El médico veterinario de la Clínica Animal The Pets, Jorge Armando Botero, explicó que “muchas veces las cosas que para los humanos parecen malas, en la mente de los animales es una forma de desestresarse, pues sus dueños no comparten el tiempo suficiente que deberían tener, o no los llevan a parques para que corran, liberen energía y socialicen con otros perros. Por todo ese tipo de cosas se empiezan a crear malos hábitos que se terminan descargando en actitudes que para nosotros son molestas. De ahí nacen las malas costumbres”.
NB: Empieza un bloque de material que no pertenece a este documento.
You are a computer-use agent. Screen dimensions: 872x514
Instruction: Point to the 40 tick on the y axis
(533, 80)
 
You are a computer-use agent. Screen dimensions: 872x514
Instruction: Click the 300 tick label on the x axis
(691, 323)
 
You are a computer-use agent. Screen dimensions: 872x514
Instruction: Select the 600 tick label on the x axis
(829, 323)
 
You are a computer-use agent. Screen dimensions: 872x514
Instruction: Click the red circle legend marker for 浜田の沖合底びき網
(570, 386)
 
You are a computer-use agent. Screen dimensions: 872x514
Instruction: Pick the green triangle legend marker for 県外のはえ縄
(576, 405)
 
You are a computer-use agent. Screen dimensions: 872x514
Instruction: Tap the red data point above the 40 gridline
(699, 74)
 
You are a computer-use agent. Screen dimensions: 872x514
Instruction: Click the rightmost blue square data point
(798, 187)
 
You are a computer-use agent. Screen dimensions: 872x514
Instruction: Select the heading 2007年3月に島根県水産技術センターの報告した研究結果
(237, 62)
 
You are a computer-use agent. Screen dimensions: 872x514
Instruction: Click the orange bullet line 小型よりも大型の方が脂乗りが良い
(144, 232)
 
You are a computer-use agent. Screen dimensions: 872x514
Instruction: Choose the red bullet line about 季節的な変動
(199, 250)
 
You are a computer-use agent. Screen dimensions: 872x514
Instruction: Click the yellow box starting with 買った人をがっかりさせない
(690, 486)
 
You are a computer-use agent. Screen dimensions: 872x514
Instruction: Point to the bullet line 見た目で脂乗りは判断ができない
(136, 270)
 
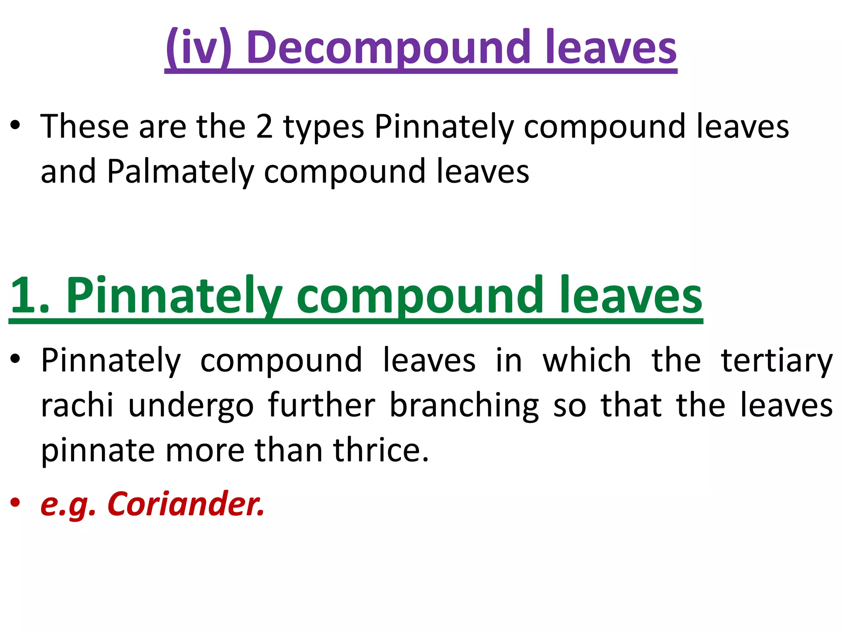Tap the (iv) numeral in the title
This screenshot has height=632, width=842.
[199, 48]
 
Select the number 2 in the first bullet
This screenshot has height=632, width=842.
[264, 127]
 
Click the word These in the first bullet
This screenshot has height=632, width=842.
[84, 127]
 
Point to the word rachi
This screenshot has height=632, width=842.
[77, 406]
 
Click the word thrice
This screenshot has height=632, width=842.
[381, 450]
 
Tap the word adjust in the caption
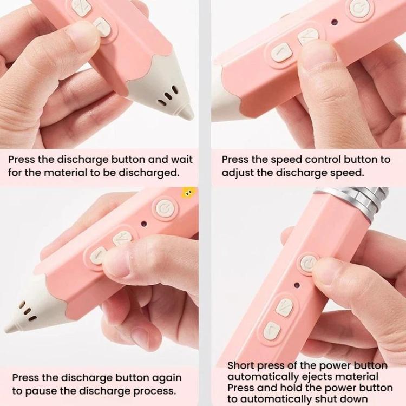tap(238, 173)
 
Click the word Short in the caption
tap(240, 365)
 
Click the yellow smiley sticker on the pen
tap(188, 193)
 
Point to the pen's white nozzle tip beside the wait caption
tap(186, 112)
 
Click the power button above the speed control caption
tap(359, 9)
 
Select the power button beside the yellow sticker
tap(164, 207)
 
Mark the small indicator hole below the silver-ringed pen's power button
tap(297, 285)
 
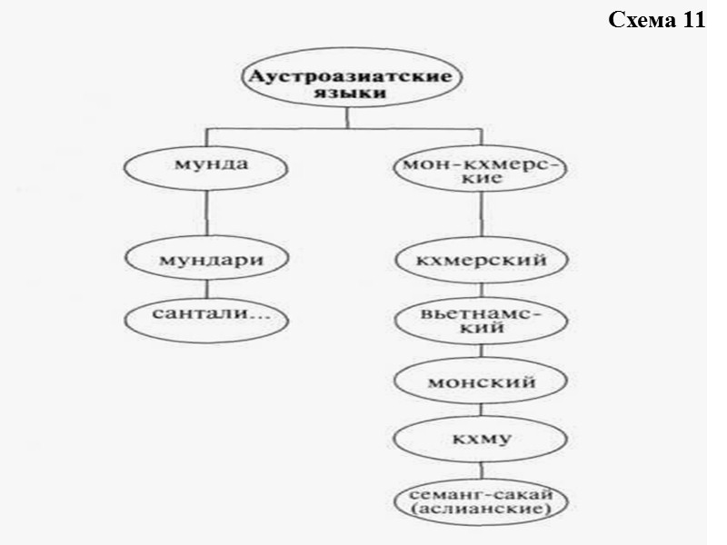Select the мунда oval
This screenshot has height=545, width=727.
tap(210, 168)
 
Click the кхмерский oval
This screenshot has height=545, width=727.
tap(481, 261)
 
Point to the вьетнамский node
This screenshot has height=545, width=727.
tap(481, 321)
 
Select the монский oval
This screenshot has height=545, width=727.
tap(481, 382)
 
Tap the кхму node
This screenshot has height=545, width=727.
tap(481, 441)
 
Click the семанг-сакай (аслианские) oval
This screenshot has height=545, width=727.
tap(481, 502)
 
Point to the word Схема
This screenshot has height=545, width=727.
tap(639, 21)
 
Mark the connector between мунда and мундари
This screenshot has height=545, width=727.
tap(210, 214)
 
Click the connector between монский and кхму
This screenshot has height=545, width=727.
tap(481, 411)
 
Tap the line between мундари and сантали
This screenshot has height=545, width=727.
tap(210, 289)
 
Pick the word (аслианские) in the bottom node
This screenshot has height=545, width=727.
tap(481, 512)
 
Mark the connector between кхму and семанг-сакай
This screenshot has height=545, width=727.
tap(481, 471)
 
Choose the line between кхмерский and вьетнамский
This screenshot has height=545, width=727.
tap(481, 291)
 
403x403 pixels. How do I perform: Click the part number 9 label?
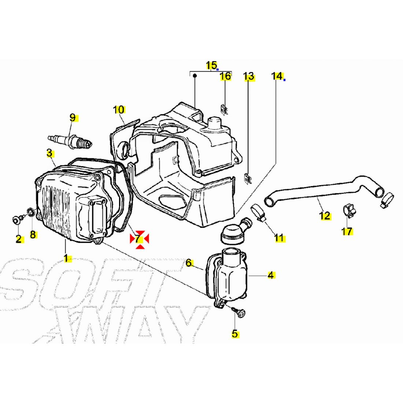(73, 118)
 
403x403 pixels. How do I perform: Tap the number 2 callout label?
(18, 239)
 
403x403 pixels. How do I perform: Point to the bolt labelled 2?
(16, 220)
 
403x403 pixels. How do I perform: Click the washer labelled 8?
(32, 212)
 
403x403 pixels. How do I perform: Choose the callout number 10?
(119, 110)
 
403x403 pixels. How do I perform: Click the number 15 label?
(211, 66)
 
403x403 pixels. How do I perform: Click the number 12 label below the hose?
(325, 216)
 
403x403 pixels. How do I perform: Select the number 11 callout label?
(279, 238)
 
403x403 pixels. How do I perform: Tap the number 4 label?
(271, 275)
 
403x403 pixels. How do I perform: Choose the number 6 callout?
(189, 263)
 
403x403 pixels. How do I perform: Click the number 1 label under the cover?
(66, 258)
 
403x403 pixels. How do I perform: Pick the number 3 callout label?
(49, 153)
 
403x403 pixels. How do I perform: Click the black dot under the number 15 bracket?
(195, 76)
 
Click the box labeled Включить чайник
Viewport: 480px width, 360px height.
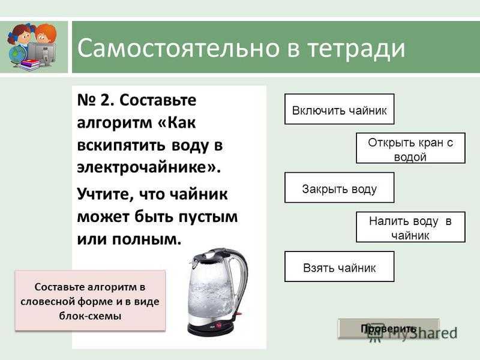(339, 109)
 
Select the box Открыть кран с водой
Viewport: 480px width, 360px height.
(410, 148)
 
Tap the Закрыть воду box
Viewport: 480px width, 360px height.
(339, 188)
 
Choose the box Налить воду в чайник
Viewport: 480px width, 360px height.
(410, 227)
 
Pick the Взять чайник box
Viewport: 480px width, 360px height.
(339, 266)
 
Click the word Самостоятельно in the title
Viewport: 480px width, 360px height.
(178, 48)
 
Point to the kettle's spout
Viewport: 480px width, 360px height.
(194, 261)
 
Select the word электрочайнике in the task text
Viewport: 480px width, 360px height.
(148, 167)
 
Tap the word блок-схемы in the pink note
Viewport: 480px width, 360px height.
(91, 316)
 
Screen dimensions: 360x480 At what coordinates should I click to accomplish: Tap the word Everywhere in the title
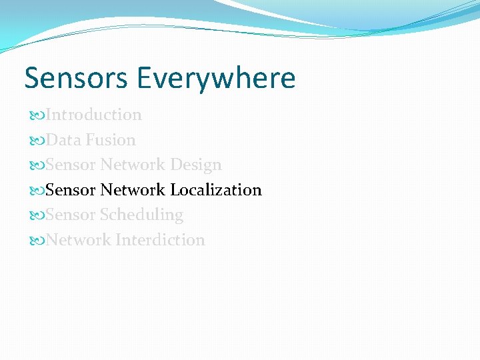tap(217, 78)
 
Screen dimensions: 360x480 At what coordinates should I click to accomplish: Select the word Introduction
tap(94, 115)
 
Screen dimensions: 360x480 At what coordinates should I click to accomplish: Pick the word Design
tap(196, 165)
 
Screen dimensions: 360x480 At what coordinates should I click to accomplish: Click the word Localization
tap(216, 190)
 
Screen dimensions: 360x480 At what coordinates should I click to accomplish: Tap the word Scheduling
tap(141, 215)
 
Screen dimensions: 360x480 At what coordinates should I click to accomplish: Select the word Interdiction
tap(160, 240)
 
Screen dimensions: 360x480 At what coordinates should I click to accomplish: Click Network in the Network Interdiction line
tap(79, 240)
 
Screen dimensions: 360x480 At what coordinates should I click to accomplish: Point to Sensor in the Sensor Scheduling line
tap(71, 215)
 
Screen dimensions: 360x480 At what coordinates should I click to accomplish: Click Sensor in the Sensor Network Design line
tap(71, 165)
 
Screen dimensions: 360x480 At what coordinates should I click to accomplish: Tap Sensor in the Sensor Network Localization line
tap(71, 190)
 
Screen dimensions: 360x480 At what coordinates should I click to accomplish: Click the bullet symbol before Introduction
tap(37, 115)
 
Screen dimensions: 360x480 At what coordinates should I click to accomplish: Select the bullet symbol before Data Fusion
tap(37, 141)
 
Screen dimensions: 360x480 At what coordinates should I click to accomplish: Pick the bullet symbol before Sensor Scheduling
tap(37, 215)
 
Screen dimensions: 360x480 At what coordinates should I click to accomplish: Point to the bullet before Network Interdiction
tap(37, 241)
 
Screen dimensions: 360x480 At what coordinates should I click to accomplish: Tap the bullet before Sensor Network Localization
tap(37, 191)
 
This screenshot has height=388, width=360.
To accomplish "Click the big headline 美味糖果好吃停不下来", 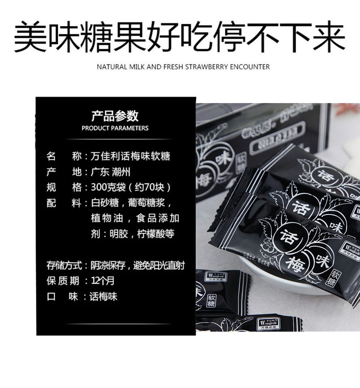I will pos(180,37).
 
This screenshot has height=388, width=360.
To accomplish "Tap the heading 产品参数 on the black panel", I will pos(115,116).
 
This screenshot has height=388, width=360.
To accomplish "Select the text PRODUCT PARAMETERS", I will pos(115,128).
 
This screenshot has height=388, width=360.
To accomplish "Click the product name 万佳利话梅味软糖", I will pos(130,156).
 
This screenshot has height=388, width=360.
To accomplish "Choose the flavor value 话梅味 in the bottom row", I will pos(103,296).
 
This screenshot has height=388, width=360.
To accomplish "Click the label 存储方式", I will pos(64,266).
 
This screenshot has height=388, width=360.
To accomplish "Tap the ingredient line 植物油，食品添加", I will pos(135,218).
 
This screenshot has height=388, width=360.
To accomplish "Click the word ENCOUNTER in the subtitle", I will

Hay que tener en cuenta que hoy en día la oferta para servicios de mascotas es mucho más variada que hace 10 años, por ejemplo un reporte de la Cámara de Comercio de Bogotá, apuntan a que solo entre 2012 y 2018, aumentó 42% el registro de negocios especializados en los servicios veterinarios.

Pero esto no solo incluye los negocios dedicados netamente a la salud, sino también a la belleza, apadrinamiento de mascotas, guarderías para cuando las personas salen de viaje, spa y colegios.

En este último punto, por lo menos en las principales ciudades, cada escuela tiene como propósito eliminar los malos hábitos de los caninos en periodos que toman como mínimo un mes de entrenamiento.

En algunos casos, se debe llevar la mascota a una sesión para diagnosticar si tiene problemas de aprendizaje o cuáles son los módulos en los que se debe hacer énfasis. Los servicios pueden ir desde $300.000 hasta $1,5 millones al mes.

Escuela Insignia
desde $400.000
En un área de 2.500 metros cuadrados la escuela se dedica al acondicionamiento de la energía acumulada de los perros de ciudad. Sus módulos educativos buscan eliminar hábitos como la destrucción de muebles, mordedura a manos de personas, comportamiento con las visitas en el hogar, no escarbar en las canecas y evitar que el animal escape cuando se abren las puertas de la casa en la que vive.

Tierra de Perros
desde $500.000
A 8 kilómetros de Bogotá, Tierra de Perros es un espacio de fácil acceso, rodeado de bosques nativos, ríos y quebradas. Es uno de los lugares más exigentes para sus caninos inscritos pues busca que sean desde por lo menos tres sesiones a la semana en un programa que puede extenderse de forma mensual o todo el año según lo prefiera el dueño. Cuenta con spa, y salas de descanso además de ruta escolar.

Trained Dogs
Desde $300.000
Con base en la etología, ciencia que estudia el comportamiento de los animales, la escuela entrena de manera personalizada en su casa y alrededores para garantizar un aprendizaje desde el lugar en el que vive. Especializados en casos de caninos agresivos o rebeldía, la duración del entrenamiento es desde un mes, con clases de por lo menos tres sesiones a la semana. La escuela acepta caninos desde los tres meses.

Sintiendo huellas
Planes desde $350.000.
Ubicada a las afueras de Bogotá por la vía La Calera, esta escuela para perros tiene sus instalaciones sobre un área de 10.000 metros cuadrados. El ambiente a cielo abierto permite realizar clases dedicadas al entrenamiento con base en el ejercicio físico de los animales, por esto hay pistas de obstáculos, lago y sesiones privadas. Los cursos permiten enseñanzas de comandos básicos y fortalecimiento acuático y en tierra.

Adiestramiento Canino
Desde $300.000
La escuela ofrece además de recibir a los perros en sus instalaciones, la opción de enviar un entrenador a la casa en la que el animal vive. El programa académico se basa en la búsqueda de hasta 18 logros entre los que están: reducir la ansiedad y el manejo de emociones; soltar objetos por medio de la orden de su dueño; trucos según las instrucciones del humano, y mejorar la convivencia en el hogar y en la calle.